About EMDR

EMDR (stands for: Eye Movement Desensitization and Reprocessing) works by not only addressing the immediate cause of distress, but also by accessing those “channel memories” fueling and intensifying the immediate cause. It allows one to “clean out” these channels and then to essentially neutralize the target trauma. The end result is that the target trauma will cease to illicit feelings of anxiety and anything we experience that reminds us of the trauma will cease to trigger anxiety, as well.

How EMDR works

EMDR is based on an Adaptive Information Processing Model, which essentially just means reordering memories and information in our minds in a way that is healthy for us and allows us to become “unstuck” mentally and emotionally. The therapy uses dual processing—both mental and emotional processing—by combining various elements of more traditional “talk” therapies with methods of activating regions of the brain controlling both logical and emotional processing at once. This is important because when trauma occurs, our thinking brains are essentially temporarily muted (our minds may feel like that have gone blank) so that the sympathetic nervous system (via fight or flight hormones) can take over and do their job to try to protect us quickly. We experience fear and anxiety, but not a lot of actual thinking takes place. What that means is that since the traumas are experienced primarily through our emotions and in our bodies, the memories of trauma are actually primarily stored there, too, rather than in our thinking brains. So it is difficult to get to the trauma through the thinking brain, as we might do in more traditional kinds of “talk therapies,” because it really doesn’t live there.

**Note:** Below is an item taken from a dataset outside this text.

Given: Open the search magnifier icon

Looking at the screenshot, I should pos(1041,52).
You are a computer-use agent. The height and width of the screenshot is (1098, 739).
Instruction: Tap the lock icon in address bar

That’s where the dual processing, using bilateral stimulation element comes in. It is believed that since the right side of the body is hardwired to the left side of the brain, and vice versa, if we stimulate alternate sides of the body while focusing on traumatic memories, we can bring about both logical and emotional/symbolic processing at the same time and get to the trauma where it lives.

When the therapy was first developed, eye movements back and forth were used to replicate the stage of sleep—Rapid Eye Movement or REM—during which memory consolidation is thought to take place. As the therapy continued to be explored and developed, tactile and auditory stimulation were found to be similarly effective. So while the therapy has kept its original name: Eye Movement Desensitization and Reprocessing, we actually use a variety of types of bilateral stimulation to bring about bilateral processing. We use back and forth eye-movements, use of tappers held in each hand that vibrate gently back and forth, the use of alternating tones through headphones, or sometimes combinations of these.